Department of Radiology, The First Affiliated Hospital of Ningbo University, China.
Faculty of Electrical Engineering and Computer Science, Ningbo University, China.
Curr Med Imaging. 2024;20:e15734056278130. doi: 10.2174/0115734056278130231218073650.
A recently developed deep-learning-based automatic evaluation model provides reliable and efficient Cobb angle measurements for scoliosis diagnosis. However, few studies have explored its clinical application, and external validation is lacking. Therefore, this study aimed to explore the value of automated assessment models in clinical practice by comparing deep-learning models with manual measurement methods.
The 481 spine radiographs from an open-source dataset were divided into training and validation sets, and 119 spine radiographs from a private dataset were used as the test set. The mean Cobb angle values assessed by three physicians in the hospital's PACS system served as the reference standard. The results of Seg4Reg, VFLDN, and manual measurement were statistically analyzed. The intra-class correlation coefficients (ICC) and the Pearson correlation coefficient (PCC) were used to compare their reliability and correlation. The Bland-Altman method was used to compare their agreement. The Kappa statistic was used to compare the consistency of Cobb angles at different severity levels.

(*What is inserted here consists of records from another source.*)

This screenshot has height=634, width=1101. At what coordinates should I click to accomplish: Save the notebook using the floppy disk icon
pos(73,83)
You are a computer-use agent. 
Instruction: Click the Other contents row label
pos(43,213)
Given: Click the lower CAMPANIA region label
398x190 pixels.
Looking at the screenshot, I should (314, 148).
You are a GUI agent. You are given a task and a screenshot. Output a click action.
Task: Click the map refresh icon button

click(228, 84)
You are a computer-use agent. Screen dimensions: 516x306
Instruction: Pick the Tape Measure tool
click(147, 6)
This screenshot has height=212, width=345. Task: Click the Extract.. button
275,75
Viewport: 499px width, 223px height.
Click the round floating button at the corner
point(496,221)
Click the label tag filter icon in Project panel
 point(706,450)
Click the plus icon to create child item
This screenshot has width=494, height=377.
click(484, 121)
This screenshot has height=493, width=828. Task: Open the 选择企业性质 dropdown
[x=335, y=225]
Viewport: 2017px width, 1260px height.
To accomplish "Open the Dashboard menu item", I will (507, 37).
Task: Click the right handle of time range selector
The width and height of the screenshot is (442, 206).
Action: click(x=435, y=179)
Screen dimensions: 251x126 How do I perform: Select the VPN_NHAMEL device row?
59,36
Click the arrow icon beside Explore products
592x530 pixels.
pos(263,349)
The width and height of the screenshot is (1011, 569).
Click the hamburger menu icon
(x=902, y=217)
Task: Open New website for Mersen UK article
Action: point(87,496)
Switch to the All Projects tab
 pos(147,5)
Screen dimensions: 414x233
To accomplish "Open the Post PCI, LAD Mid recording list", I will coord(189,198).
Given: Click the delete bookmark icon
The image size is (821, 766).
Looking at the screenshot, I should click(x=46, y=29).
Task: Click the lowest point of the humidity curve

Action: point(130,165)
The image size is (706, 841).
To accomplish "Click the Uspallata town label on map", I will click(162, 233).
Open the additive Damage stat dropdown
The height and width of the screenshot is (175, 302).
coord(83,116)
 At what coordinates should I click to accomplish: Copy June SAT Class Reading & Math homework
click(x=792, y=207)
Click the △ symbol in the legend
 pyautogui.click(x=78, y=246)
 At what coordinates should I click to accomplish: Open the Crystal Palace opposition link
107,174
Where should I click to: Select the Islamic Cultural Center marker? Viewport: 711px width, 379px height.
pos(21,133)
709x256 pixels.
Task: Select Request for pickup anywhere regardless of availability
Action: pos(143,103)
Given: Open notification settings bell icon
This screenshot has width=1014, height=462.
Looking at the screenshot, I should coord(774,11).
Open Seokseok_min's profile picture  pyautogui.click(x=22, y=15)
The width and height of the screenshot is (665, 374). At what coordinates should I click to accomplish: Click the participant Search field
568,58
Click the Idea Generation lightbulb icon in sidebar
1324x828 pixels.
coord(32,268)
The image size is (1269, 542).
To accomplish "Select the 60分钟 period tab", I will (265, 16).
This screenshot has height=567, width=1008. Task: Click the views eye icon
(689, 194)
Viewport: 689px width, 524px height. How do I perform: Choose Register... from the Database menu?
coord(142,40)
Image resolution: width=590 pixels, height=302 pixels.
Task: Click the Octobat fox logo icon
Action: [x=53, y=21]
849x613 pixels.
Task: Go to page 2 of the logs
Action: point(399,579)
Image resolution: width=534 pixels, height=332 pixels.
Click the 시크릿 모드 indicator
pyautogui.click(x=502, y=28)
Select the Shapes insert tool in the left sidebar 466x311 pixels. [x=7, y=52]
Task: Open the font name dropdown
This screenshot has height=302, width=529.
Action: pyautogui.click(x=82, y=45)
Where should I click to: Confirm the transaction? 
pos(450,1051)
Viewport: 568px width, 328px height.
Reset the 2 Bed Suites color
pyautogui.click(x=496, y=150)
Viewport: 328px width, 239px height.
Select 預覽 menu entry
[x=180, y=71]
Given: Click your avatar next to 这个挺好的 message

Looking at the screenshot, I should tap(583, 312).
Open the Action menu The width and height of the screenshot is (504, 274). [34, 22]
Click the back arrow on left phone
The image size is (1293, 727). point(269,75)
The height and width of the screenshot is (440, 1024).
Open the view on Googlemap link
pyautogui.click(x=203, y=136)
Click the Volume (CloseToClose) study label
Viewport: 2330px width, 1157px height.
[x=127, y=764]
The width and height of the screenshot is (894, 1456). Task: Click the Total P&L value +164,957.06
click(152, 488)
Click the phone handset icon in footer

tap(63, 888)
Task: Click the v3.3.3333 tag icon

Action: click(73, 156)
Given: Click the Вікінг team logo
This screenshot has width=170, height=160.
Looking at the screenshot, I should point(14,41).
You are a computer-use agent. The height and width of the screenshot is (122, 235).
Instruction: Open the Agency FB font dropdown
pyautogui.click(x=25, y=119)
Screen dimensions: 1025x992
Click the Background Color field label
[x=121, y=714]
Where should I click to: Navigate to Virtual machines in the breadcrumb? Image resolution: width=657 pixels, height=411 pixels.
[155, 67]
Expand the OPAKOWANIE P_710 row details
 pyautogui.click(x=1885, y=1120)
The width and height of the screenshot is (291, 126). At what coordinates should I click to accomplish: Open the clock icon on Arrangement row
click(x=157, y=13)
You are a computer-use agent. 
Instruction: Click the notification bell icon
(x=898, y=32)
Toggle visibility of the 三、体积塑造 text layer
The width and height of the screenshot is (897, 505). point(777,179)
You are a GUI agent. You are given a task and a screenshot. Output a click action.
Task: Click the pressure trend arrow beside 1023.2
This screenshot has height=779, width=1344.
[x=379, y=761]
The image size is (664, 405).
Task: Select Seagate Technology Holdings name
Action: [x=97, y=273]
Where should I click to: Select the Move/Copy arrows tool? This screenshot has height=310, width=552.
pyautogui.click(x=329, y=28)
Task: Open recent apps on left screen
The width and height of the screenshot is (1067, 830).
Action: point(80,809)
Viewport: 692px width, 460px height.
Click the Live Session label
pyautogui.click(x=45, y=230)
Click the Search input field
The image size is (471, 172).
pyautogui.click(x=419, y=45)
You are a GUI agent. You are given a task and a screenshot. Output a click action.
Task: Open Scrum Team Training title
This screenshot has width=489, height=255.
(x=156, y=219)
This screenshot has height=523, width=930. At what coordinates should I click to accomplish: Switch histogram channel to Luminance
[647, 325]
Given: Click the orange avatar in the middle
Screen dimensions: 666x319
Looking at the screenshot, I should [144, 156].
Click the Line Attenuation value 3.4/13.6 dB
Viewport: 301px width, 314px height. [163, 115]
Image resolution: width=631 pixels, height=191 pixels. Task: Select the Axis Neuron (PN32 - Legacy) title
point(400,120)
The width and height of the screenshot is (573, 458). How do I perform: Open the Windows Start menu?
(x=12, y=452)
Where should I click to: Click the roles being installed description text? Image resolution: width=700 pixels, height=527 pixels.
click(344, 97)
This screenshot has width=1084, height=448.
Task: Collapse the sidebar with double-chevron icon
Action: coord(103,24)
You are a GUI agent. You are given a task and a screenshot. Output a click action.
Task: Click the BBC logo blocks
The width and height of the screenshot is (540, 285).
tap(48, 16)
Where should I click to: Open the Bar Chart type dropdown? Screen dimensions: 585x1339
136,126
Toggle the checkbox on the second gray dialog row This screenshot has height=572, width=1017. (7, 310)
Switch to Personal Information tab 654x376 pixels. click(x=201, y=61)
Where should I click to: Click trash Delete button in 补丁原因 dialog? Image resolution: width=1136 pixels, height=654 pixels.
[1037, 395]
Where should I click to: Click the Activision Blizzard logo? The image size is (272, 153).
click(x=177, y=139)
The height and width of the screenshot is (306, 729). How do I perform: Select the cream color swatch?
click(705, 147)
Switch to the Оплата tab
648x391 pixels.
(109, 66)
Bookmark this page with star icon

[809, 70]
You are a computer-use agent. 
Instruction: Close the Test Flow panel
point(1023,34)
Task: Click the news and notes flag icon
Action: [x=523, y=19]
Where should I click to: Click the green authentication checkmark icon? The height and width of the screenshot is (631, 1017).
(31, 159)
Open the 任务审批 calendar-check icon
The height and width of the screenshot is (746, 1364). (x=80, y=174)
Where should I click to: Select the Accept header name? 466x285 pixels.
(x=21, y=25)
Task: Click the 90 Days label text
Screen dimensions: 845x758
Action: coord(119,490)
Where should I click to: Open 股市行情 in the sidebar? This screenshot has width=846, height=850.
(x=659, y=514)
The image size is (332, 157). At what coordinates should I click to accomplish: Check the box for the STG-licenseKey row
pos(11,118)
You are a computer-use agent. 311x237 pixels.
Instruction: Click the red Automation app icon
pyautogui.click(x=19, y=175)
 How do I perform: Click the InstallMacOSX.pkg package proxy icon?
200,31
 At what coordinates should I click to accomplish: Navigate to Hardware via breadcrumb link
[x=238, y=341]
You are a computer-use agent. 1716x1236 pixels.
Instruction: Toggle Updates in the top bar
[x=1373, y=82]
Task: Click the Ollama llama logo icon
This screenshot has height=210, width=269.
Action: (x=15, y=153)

The mean Cobb angle values measured were 35.89° ± 9.33° with Seg4Reg, 31.54° ± 9.78° with VFLDN, and 32.23° ± 9.28° with manual measurement. The ICCs for the reliability of Seg4Reg and VFLDN were 0.809 and 0.974, respectively. The PCC and MAD between Seg4Reg and manual measurements were 0.731 (p<0.001) and 6.51°, while those between VFLDN and manual measurements were 0.952 (p<0.001) and 2.36°. The Kappa statistic indicated VFLDN (k= 0.686, p< 0.001) was superior to Seg4Reg and manual measurements for Cobb angle severity classification.
The deep-learning-based automatic scoliosis Cobb angle assessment model is feasible in clinical practice. Specifically, the keypoint-based VFLDN is more valuable in actual clinical work with higher accuracy, transparency, and interpretability.
最近开发的基于深度学习的自动评估模型为脊柱侧凸诊断提供了可靠、高效的 Cobb 角测量。然而,该模型在临床应用方面的研究较少,且缺乏外部验证。因此,本研究旨在通过比较深度学习模型与手动测量方法,探讨自动评估模型在临床实践中的价值。
使用来自开源数据集的 481 张脊柱 X 光片作为训练集和验证集,使用来自私人数据集的 119 张脊柱 X 光片作为测试集。医院 PACS 系统中三位医生评估的平均 Cobb 角值作为参考标准。对 Seg4Reg、VFLDN 和手动测量的结果进行了统计分析。采用组内相关系数(ICC)和 Pearson 相关系数(PCC)比较它们的可靠性和相关性。采用 Bland-Altman 法比较它们的一致性。采用 Kappa 统计比较不同严重程度 Cobb 角的一致性。
Seg4Reg 测量的平均 Cobb 角值为 35.89°±9.33°,VFLDN 为 31.54°±9.78°,手动测量为 32.23°±9.28°。Seg4Reg 和 VFLDN 的可靠性 ICC 分别为 0.809 和 0.974。Seg4Reg 与手动测量的 PCC 和 MAD 分别为 0.731(p<0.001)和 6.51°,VFLDN 与手动测量的 PCC 和 MAD 分别为 0.952(p<0.001)和 2.36°。Kappa 统计表明,VFLDN(k=0.686,p<0.001)在 Cobb 角严重程度分类方面优于 Seg4Reg 和手动测量。
基于深度学习的自动脊柱侧凸 Cobb 角评估模型在临床实践中是可行的。具体来说,基于关键点的 VFLDN 在实际临床工作中具有更高的准确性、透明度和可解释性,更有价值。